6. Limitations and Trade-offs¶
- Dependence on supervised task data to build task-gram tables
- Requires labeled input–output examples to mine pairs. For MMLU and GSM8K they mine from test sets due to limited or absent training splits (Appendix D), which is acceptable for analysis but would not be suitable for training-time interventions.
- Pair mining quality and thresholds
- Embedding similarity can admit spurious matches or miss paraphrases; performance depends on threshold
γ_Tand chosen embedding model (LASER/E5) (Appendix D). Figure 6 shows robustness for TriviaQA, but broader sensitivity analyses would be useful. - Document-level co-occurrence as a proxy for dependency
- Counting co-occurrence in the same document does not prove a functional relation; unrelated mentions in long documents can inflate counts. The gradient influence analysis (Section 6) partially addresses this but is approximate.
- Corpus and tooling scope
- Analyses are on The Pile (≈207B tokens) with Pythia, and Dolma/OLMo only for GSM8K. The paper notes current tooling (WIMBD/∞-gram) limits scaling to even larger corpora like full Dolma by default (Appendix A).
- Causality and compute constraints
- Influence tracing uses a limited number of retrieved documents (R=50) and available checkpoints (Section 6), so results are indicative rather than exhaustive.
- Metrics for GSM8K
- Because Pythia’s GSM8K accuracy is very low, the paper reports BERTScore on CoT (Section 4). This measures surface similarity to reference solutions, not correctness; it’s a proxy for distributional tendencies.
7. Implications and Future Directions¶
- How this changes the landscape
- Provides a scalable, task-aware attribution lens for LLM behavior—moving beyond verbatim checks to distributional alignment grounded in pretraining data (Definitions 1–3; Figures 1, 4). This reframes capability analysis as a comparison of probability distributions, not just text overlaps.
- Practical applications
- Prompt design: Encourage or discourage memorization by shifting prompt n-gram statistics toward or away from pretraining distributions (Section 7; Table 1).
- Data curation: Identify which subsets of pretraining data likely drive knowledge vs. reasoning capabilities, guiding targeted augmentation or filtering.
- Privacy and safety: Since memorization is strongest for knowledge-intensive tasks (Figure 4, TriviaQA), auditing and red-teaming should prioritize these regimes for potential leakage.
- Evaluation: Use task-gram alignment as an auditing tool to detect when test performance is driven by corpus frequency vs. genuine generalization.
- Research directions
- Better pair mining: Replace static embedding thresholds with learned alignment models, multilingual paraphrase mining, or causal discovery to reduce spurious pairs (Appendix A).

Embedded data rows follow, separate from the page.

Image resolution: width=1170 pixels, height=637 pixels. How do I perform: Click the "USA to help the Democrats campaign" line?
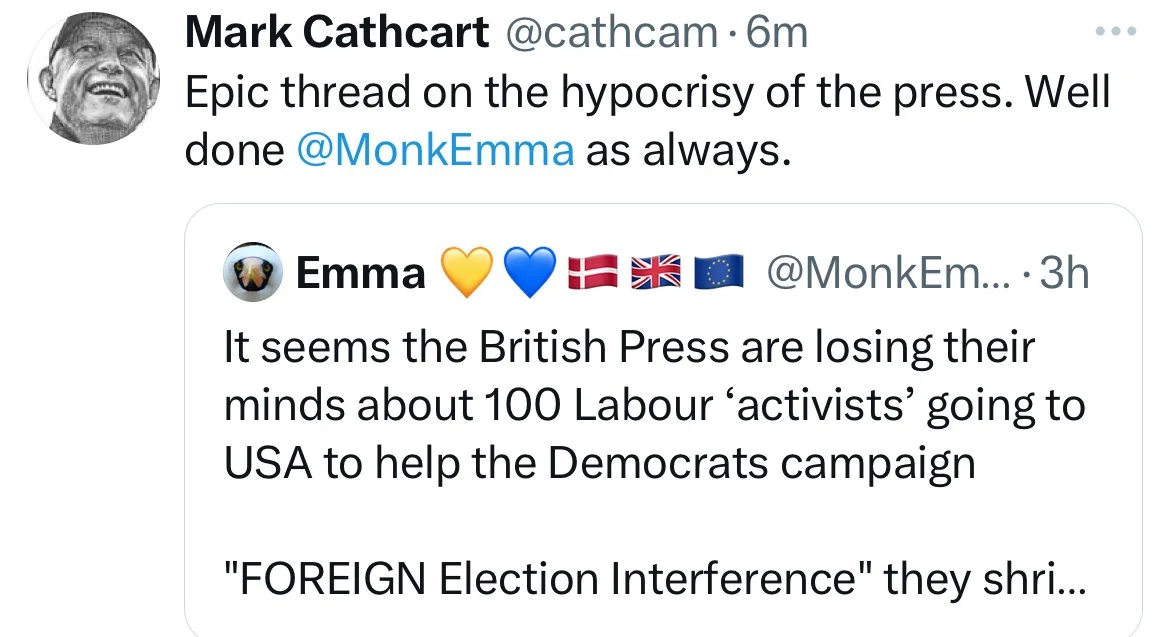point(600,463)
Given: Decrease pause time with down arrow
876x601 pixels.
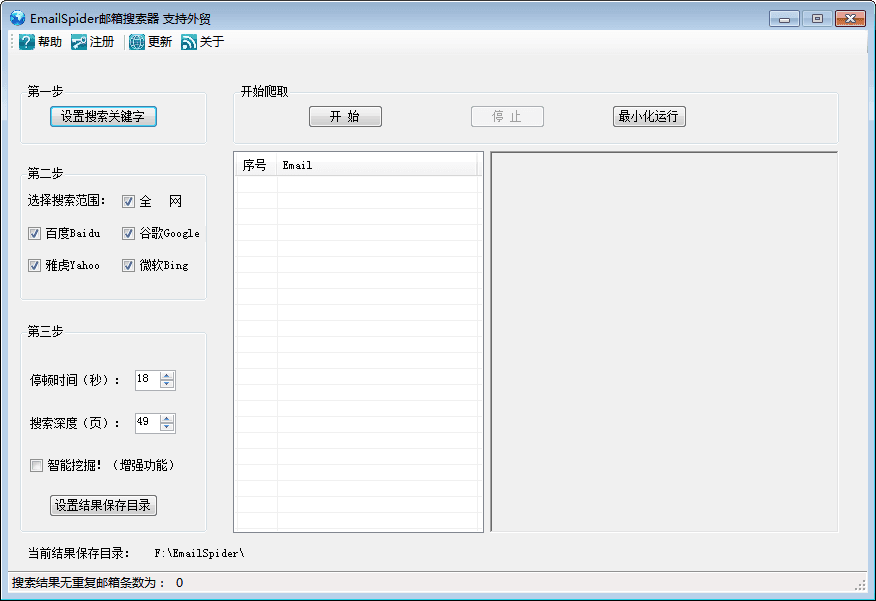Looking at the screenshot, I should (x=167, y=384).
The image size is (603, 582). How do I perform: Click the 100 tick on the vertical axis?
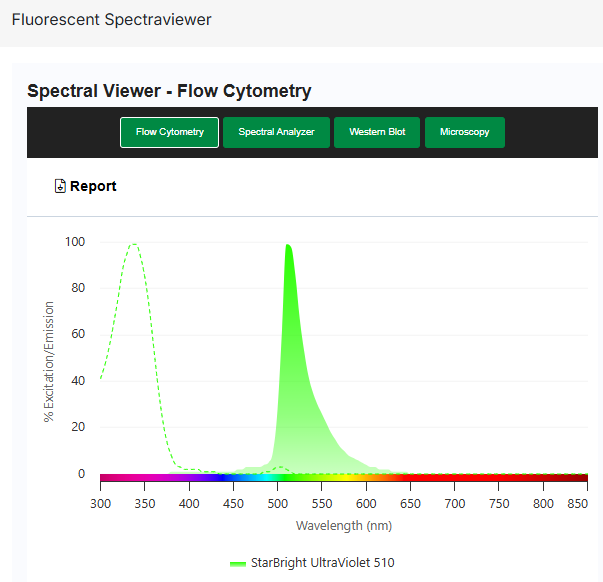pyautogui.click(x=74, y=242)
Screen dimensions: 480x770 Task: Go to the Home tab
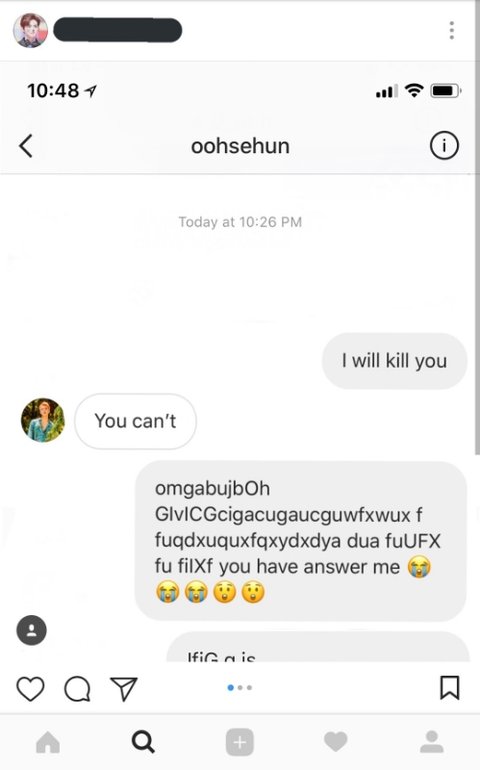tap(48, 742)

- Beyond document-level counts: Incorporate structural cues (e.g., cross-sentence dependency parsing, layout, citations) to capture richer relations.
- Larger corpora and newer models: Extend WIMBD-like search to multi-trillion-token corpora (Dolma) and modern models; compare instruction-tuned vs. base models systematically.
- Finer-grained influence: Integrate the gradient influence estimator with retrieval to attribute predictions to specific documents/snippets in real time.
- Task generalization map: Build broader taxonomies linking task characteristics (rarity, compositionality) to memorization/generalization profiles; use them to predict scaling behavior a priori.
In short: Figure 4 and Figure 5 together show that factual QA aligns tightly with pretraining distributions and training influence, while translation and math reasoning do not—indicating that LLMs recall for simple knowledge tasks but must generalize for harder, reasoning-centric ones. The task-gram LM (Definitions 1–2; Figure 1) is the key mechanism that makes this analysis feasible and more explanatory than ∞-gram baselines.